Forex

Dollar slips on softer US yields; Aussie shines

Reuters TOKYO | Updated on July 18, 2019 Published on July 18, 2019

The dollar broadly edged lower against its rivals on Thursday after softer US Treasury yields in the wake of weak US housing data sapped demand as investors focused their attention on a Fed meeting next week.

While expectations of a 25 basis point rate cut are baked into money markets, some investors are gunning for a 50 basis point cut. The Fed is widely expected to cut a total of 75 basis points by the end of the year.

Morgan Stanley strategists said in a daily note that the overall outlook for riskier assets remained bearish thanks to disappointing US earnings reports and weak prospects for global trade.

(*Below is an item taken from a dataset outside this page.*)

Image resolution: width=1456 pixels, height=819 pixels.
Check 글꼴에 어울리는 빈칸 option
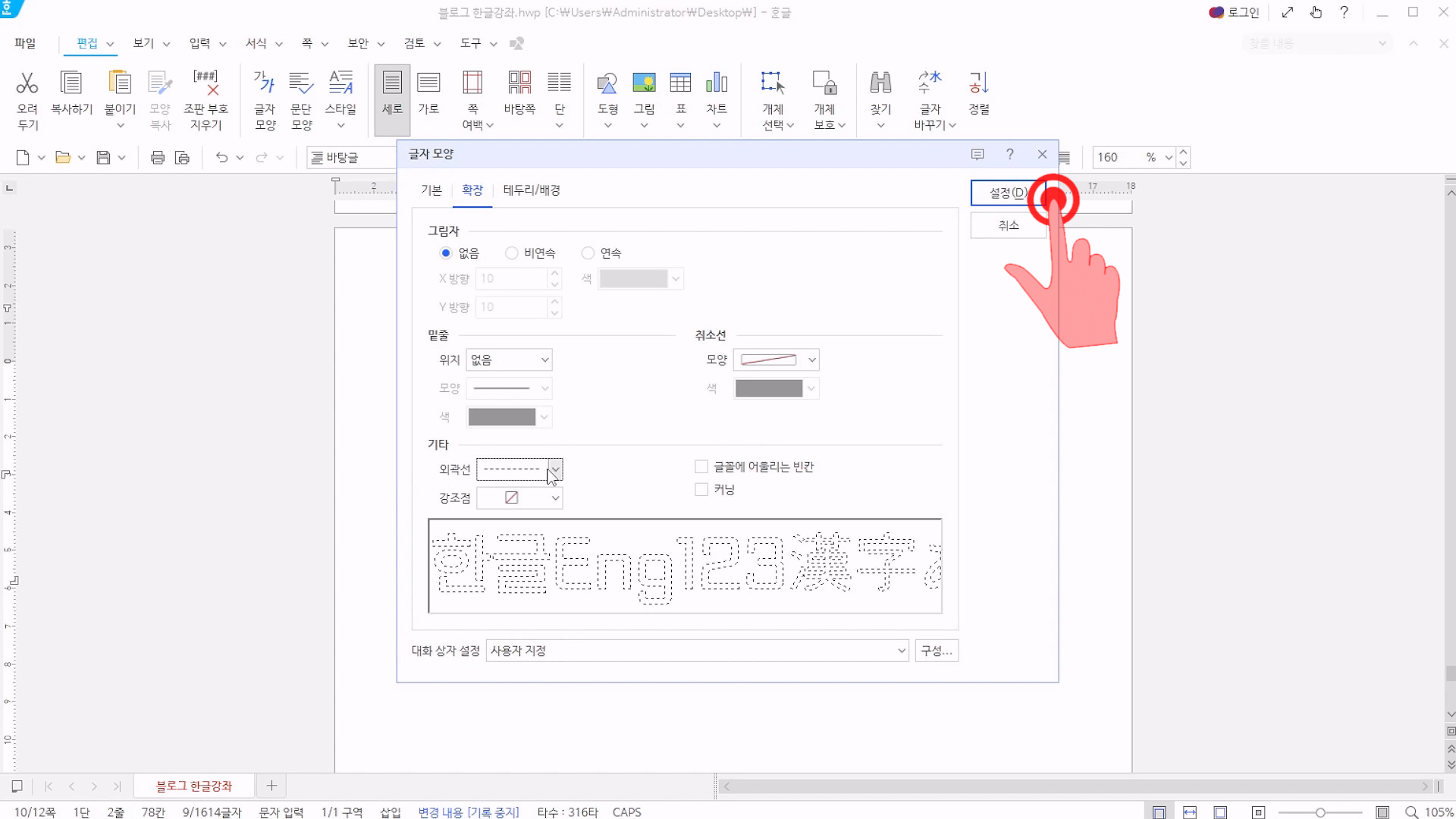701,467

“All this gives strong reason for the current internationally-focused Fed to consider cutting rates by 50 bps at the end of the month,” they said. A 50 basis point cut would weaken the dollar sharply, particularly against high-yielding currencies, they said.

Against a basket of its rivals, the dollar edged 0.1 per cent lower to 97.09. The weakness in the dollar pushed other currencies higher. The Australian dollar led gainers thanks to a solid jobs report.

Australian employment rose by a surprisingly small 500 positions in June, but all the weakness was in part-time work with full-time jobs rising by 21,100. The unemployment rate held steady at 5.2 per cent for a third month running.

The Aussie was 0.3 per cent higher at $0.7031. “The Australian dollar drew a significant part of its support from the June underemployment rate, which fell to 8.2 per cent from 8.6 per cent,” said Masafumi Yamamoto, chief forex strategist at Mizuho Securities in Tokyo.

He said the underemployment rate had a higher correlation with policy rates and wages than the jobless rate and was likely to attract more attention in the future.